* [WHAT IS ASKED] Count how many lines in the listing below contain the string "point", matching case exactly. Reply with the number alone.

## BEGIN MATERIAL SUPPLIED

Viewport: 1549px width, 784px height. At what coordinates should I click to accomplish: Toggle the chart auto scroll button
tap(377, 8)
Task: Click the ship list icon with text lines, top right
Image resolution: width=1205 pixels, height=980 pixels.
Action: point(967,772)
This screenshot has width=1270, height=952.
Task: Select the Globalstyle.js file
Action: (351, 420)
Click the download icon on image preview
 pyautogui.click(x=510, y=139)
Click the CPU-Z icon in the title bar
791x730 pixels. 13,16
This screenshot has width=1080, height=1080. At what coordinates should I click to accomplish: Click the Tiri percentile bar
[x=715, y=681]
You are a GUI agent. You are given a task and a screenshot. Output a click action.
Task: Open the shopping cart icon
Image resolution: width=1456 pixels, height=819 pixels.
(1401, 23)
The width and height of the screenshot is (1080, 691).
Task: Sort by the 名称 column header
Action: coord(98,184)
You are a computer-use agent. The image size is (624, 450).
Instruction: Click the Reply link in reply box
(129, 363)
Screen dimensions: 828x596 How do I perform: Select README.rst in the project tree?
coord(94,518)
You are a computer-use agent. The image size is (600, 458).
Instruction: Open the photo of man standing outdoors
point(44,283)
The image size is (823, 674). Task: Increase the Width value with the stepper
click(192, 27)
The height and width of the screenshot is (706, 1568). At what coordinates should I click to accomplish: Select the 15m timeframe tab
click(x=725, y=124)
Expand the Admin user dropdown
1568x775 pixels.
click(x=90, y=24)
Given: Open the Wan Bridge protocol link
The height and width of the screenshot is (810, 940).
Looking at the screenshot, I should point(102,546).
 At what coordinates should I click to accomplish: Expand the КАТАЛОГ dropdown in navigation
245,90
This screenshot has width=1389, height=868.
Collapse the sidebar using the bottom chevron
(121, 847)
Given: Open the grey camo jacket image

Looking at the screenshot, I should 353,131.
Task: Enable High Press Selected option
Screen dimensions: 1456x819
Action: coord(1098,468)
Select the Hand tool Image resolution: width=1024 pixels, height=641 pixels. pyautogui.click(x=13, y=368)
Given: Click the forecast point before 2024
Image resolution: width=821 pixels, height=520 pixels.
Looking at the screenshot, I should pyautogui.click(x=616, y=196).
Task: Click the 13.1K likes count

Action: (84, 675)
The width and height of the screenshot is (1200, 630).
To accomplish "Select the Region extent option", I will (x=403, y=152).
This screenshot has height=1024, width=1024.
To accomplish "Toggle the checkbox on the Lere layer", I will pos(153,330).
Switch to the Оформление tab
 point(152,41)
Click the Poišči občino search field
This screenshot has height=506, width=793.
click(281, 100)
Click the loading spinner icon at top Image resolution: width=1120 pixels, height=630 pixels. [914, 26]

## END MATERIAL SUPPLIED

* [RESULT] 5